To answer my titular question, while Wertham and his fellow-travelers were not right in any general sense, it's certainly possible for isolated individuals to take inspiration from any number of things that break down societal inhibitions-- though with the caveat that almost anything can trigger such a breakdown, from the Bible to cheerleader magazines.
That said, the violent fantasies entertained by Lanza and James Holmes seem to go beyond the bounds of getting even with the teacher who flunked you, the cop who gave you a ticket, etc. Do the persons committing such crimes-- sometimes with a great deal of forethought and planning-- view themselves as gutsy barbarians avenging themselves on the whole of society, as represented by the occupants of a movie theater-- or by little children who haven't even become a part of society as yet?
That's the best stab I can make toward understanding what moves this apparent rash of mass shootings. Vengeance fantasies would seem to spring from a fear of being marginalized or mistreated. The majority of persons who consume fantasies of violence or revenge-- and I include myself as having identified with the many mad, mistreated avengers of fiction-- can keep a sufficient mental distance as to avoid identifying fantasy with reality. Individuals who take pleasure in mass murder, whether after the fashion of the serial killers or of the mass shooters, would appear to have lost the ability to prioritize real life above their own fantasies. As contemptible and cowardly as the killers seem to the majority of human beings, they apparently believe themselves heroes, or at least anti-heroes like "Joker" Holmes.

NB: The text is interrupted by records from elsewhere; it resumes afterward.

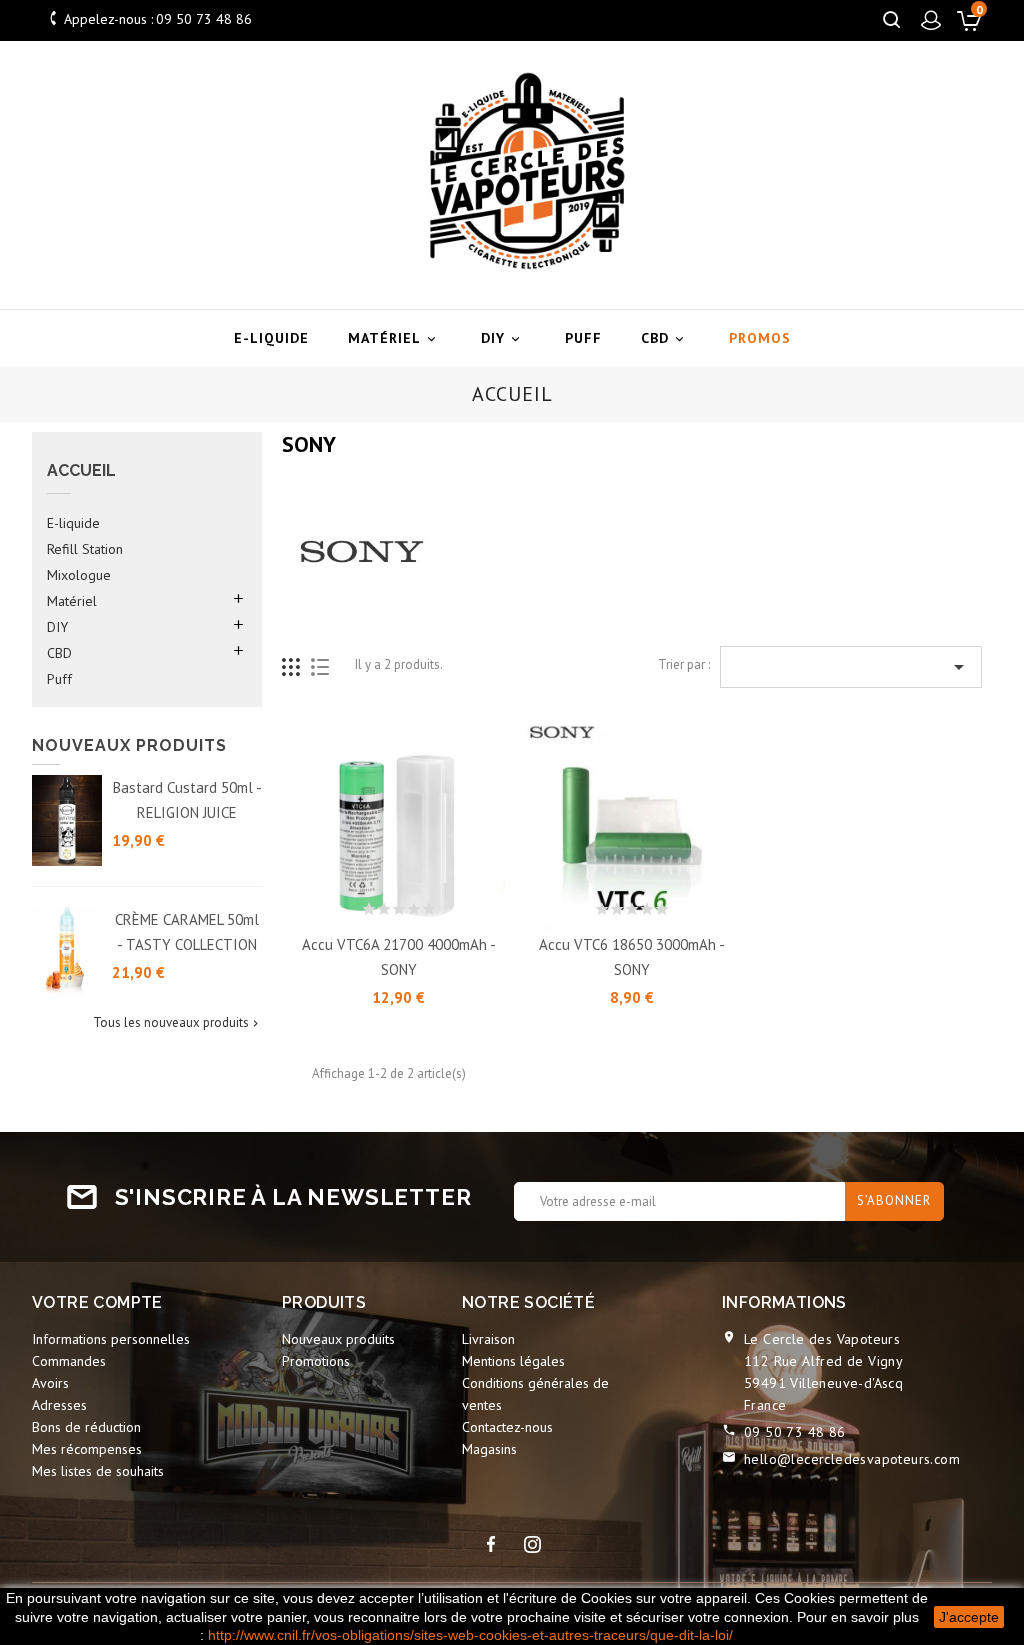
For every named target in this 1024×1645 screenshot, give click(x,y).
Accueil (81, 471)
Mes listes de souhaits (98, 1471)
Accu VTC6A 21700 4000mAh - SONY (399, 957)
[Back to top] (959, 1501)
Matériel (393, 338)
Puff (583, 338)
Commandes (69, 1361)
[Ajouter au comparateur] (444, 906)
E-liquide (271, 338)
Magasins (489, 1449)
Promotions (316, 1361)
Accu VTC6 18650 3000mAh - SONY (632, 957)
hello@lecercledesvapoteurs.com (852, 1459)
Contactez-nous (507, 1427)
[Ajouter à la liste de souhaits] (399, 906)
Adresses (59, 1405)
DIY (502, 338)
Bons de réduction (86, 1427)
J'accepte (969, 1617)
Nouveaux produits (338, 1339)
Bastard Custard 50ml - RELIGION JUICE (187, 800)
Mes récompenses (87, 1449)
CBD (664, 338)
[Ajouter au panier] (354, 906)
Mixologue (79, 575)
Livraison (488, 1339)
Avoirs (50, 1383)
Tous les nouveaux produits (177, 1023)
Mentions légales (513, 1361)
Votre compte (97, 1302)
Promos (760, 338)
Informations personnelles (111, 1339)
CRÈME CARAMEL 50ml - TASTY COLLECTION (187, 932)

I continue to believe, for whatever it's worth, that the pleasures of fictional violence don't deeply influence that majority, whether it's to commit crimes or to talk back to a nasty cop. All such pleasures have their deepest roots in that aspect of human ressentiment that seem part and parcel of the human condition, one perfectly captured in this aphorism by Nietzsche:
"Nothing on earth consumes a man more quickly than the passion of resentment.”